### TEXTO

5.7.04

Sophia por Herberto

Já se disse quase tudo a propósito do desaparecimento de Sophia. E, neste blogue, a evocação feita por João Luís Barreto Guimarães não podia ter sido mais lapidar. Em todo o caso, creio que vale a pena recuperar um extraordinário texto de Herberto Helder, ainda inédito na internet, publicado em 2001, na revista "Relâmpago" (nº 9, 10/ 2001), e que é dedicado à autora de "Geografias". Eis os principais momentos.


PARADISO, UM POUCO

(...) Agora em Coimbra, inferninho de merda. E eu: uma cerveja no inferno! E lá ia até às putas, ao Terreiro da Erva. Ou até aos parques e jardins. E nos belos parques e jardins punha-me a devorar os grandes livros da poesia. Li ou reli todos os autores portugueses legíveis. Que grande poesia tinha para ler entre os vivos de então? Só me lembro do Nemésio.

######

** O QUE SE PEDE **
1. Enumere todas as pessoas que o texto sobre Sophia refere pelo nome.
2. Responda, com base no texto sobre Sophia, às perguntas seguintes:
(a) Em que ano foi publicado o texto de Herberto Helder?
(b) Em que revista saiu esse texto?
(c) Qual é o único poeta vivo de então de que o autor do excerto diz lembrar-se?
3. Transcreva do texto sobre Sophia o trecho que começa em "Já se disse" e termina em "os principais momentos.".

### LINHAS FORNECIDAS

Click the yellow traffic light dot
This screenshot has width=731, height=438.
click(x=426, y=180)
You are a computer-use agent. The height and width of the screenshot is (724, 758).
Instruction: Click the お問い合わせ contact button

######

** SOLUÇÕES POR TAREFA **
1. Sophia, João Luís Barreto Guimarães, Herberto Helder e Nemésio.

2.
(a) Em 2001.
(b) Na revista "Relâmpago" (nº 9, 10/2001).
(c) Nemésio.

3.
Já se disse quase tudo a propósito do desaparecimento de Sophia. E, neste blogue, a evocação feita por João Luís Barreto Guimarães não podia ter sido mais lapidar. Em todo o caso, creio que vale a pena recuperar um extraordinário texto de Herberto Helder, ainda inédito na internet, publicado em 2001, na revista "Relâmpago" (nº 9, 10/ 2001), e que é dedicado à autora de "Geografias". Eis os principais momentos.